**LIST OF TASKS**
1. Retype the Delhi High Court judgment word for word, from "3. Whether the" to "managed to escape.", inclusive.
2. In the Delhi High Court judgment, who was in charge of the lock-up from which the under-trial prisoner escaped?
3. Carry on the Delhi High Court judgment about the under-trial prisoner's escape, starting after its final sentence.

**QUOTED PASSAGE**
******

Citation : 2010 Latest Caselaw 4124 Del
Judgement Date : 7 September, 2010

Delhi High Court
Govt Of Nct Of Delhi & Ors. vs Hc Ram Kumar on 7 September, 2010
Author: Pradeep Nandrajog
*        IN THE HIGH COURT OF DELHI AT NEW DELHI

%                      Judgment Reserved On: 31st August, 2010
                      Judgment Delivered On:7th September, 2010

+                           W.P.(C) NO.8678/2009

         GOVT OF NCT OF DELHI & ORS.     ..... Petitioners
                  Through: Mr.Rajiv Nanda, Advocate for
                           GNCTD

                                versus

         HC RAM KUMAR                             .....Respondent
                  Through:      Mr.Anil Singal, Advocate

          CORAM:
          HON'BLE MR. JUSTICE PRADEEP NANDRAJOG
          HON'BLE MR. JUSTICE MOOL CHAND GARG

     1. Whether the Reporters of local papers may be allowed
        to see the judgment?
     2. To be referred to Reporter or not?
     3. Whether the judgment should be reported in the Digest?
PRADEEP NANDRAJOG, J.

1. HC Ram Kumar and Ct.Sunil were charge sheeted; the charge being that Deepak, an under-trial prisoner, escaped from the judicial lock-up on 14.5.2004 after he was produced in Court at about 1:15 PM and brought back to the lock-up. It was alleged against Ct.Sunil Kumar that the under- trial prisoner was entrusted to him, to be taken from the lock- up and brought back after being produced in Court. It was alleged against HC Ram Kumar that he was in-charge of the lock-up and was negligent in performing his duties and as a result whereof the under-trial prisoner managed to escape.

******

**PROVIDED DATA**

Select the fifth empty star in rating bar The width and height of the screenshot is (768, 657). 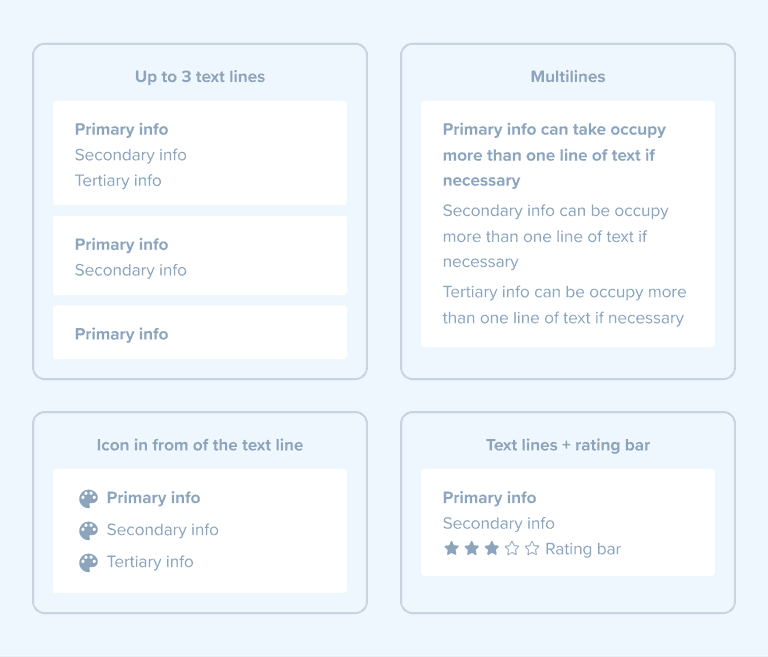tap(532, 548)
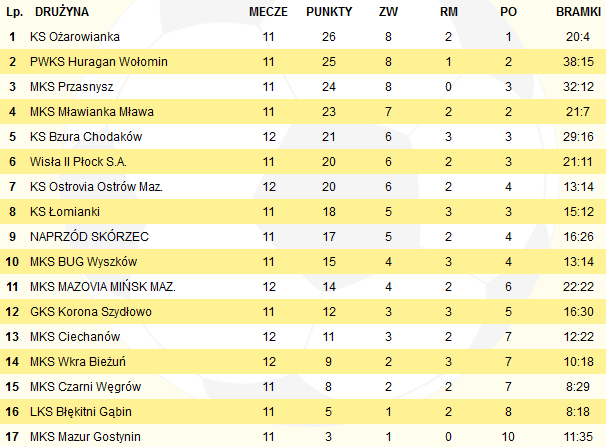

******

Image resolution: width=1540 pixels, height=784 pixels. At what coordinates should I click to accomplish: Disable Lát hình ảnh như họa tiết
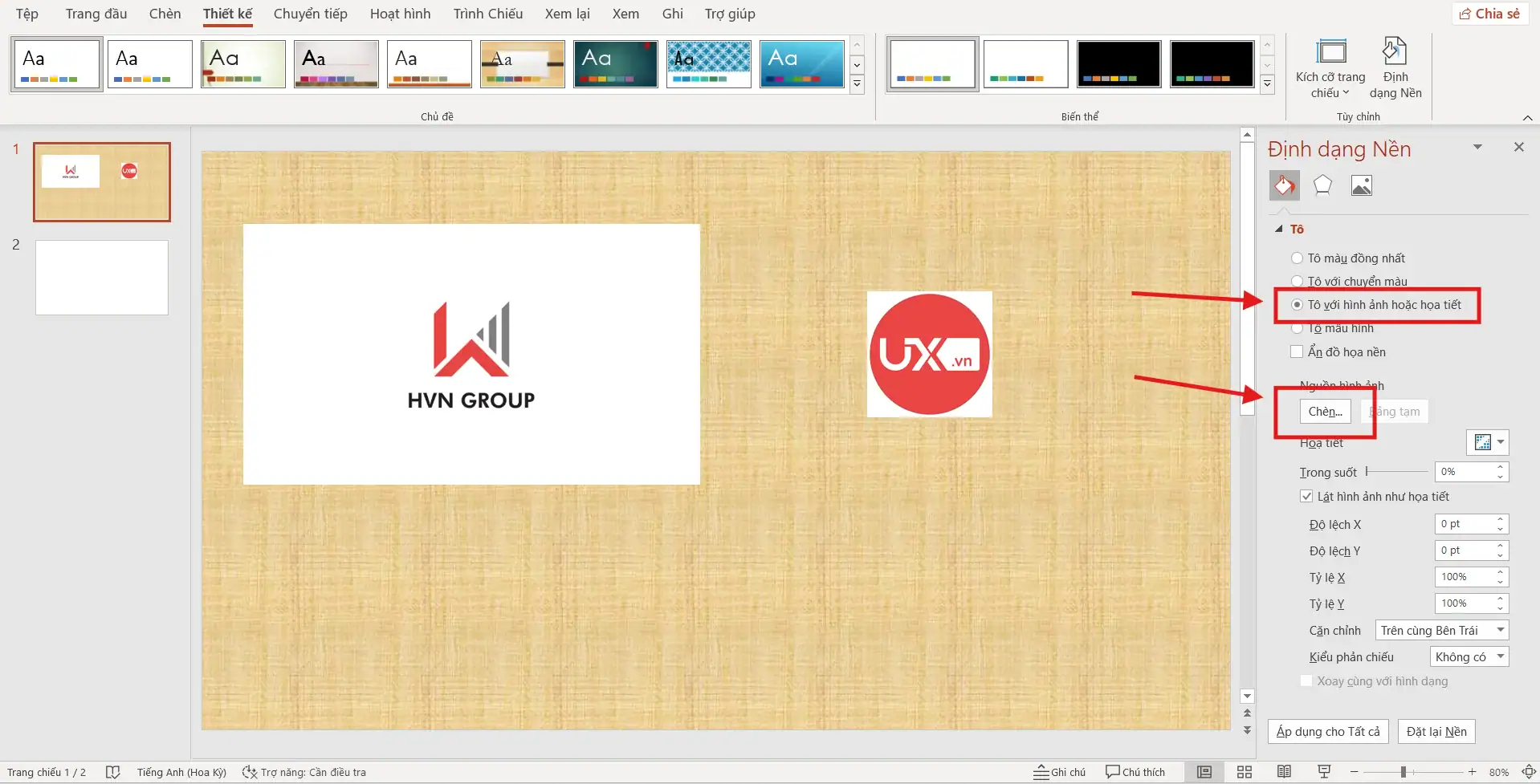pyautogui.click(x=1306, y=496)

******

**ANSWERS PER TASK**
1.
3. Whether the judgment should be reported in the Digest?
PRADEEP NANDRAJOG, J.

1. HC Ram Kumar and Ct.Sunil were charge sheeted; the charge being that Deepak, an under-trial prisoner, escaped from the judicial lock-up on 14.5.2004 after he was produced in Court at about 1:15 PM and brought back to the lock-up. It was alleged against Ct.Sunil Kumar that the under- trial prisoner was entrusted to him, to be taken from the lock- up and brought back after being produced in Court. It was alleged against HC Ram Kumar that he was in-charge of the lock-up and was negligent in performing his duties and as a result whereof the under-trial prisoner managed to escape.

2. HC Ram Kumar

3.
2. The inquiry report was submitted after witnesses were examined and record was perused. It was found that Ct.Sunil Kumar had brought back the under-trial prisoner after

he was produced in Court and had handed over his custody to HC Ram Kumar. A finding was returned that thereafter HC Ram Kumar made an entry in the relevant register recording that the under-trial prisoner was returned at the lock-up and that the prisoner escaped thereafter.

3. Thus, acquitting Sunil Kumar, the Inquiry Officer indicted HC Ram Kumar.

4. Considering the report of the Inquiry Officer and also the response of HC Ram Kumar thereto, the Disciplinary Authority levied penalty of forfeiture of 2 years approved service for a temporary period of 2 years, which was upheld by the Appellate Authority. HC Ram Kumar filed OA No.279/2006 which has been allowed vide impugned order dated 14.1.2009. The penalty has been quashed.

5. Reasons which can be culled out from the impugned order dated 14.1.2009, in returning a verdict favourable to HC Ram Kumar, is that the regular departmental inquiry was preceeded by a fact finding search inquiry in which verdict of guilt returned was against Sunil Kumar and qua HC Ram Kumar it was observed that the lapse committed by him was of callously making entry of return of the under- trial prisoner who had escaped from the custody of Constable Sunil Kumar. The Tribunal has held that though nothing prevented the Inquiry Officer from returning a different finding vis-à-vis the finding returned at the preliminary inquiry, but for said finding good and cogent reasons, supported with evidence, had to be brought on record. The Tribunal found none. Secondly, the Tribunal has found a contradiction in the inquiry report where at one stage a finding was returned that the under-trial prisoner had not been brought back to the

lock-up; but thereafter findings have been returned that he was brought back to the lock-up. Thus, the Tribunal has found it to be a case of contradictory finding. Lastly, the Tribunal has found it to be strange that co-delinquent Ct.Sunil has been exonerated whereas HC Ram Kumar has been found guilty.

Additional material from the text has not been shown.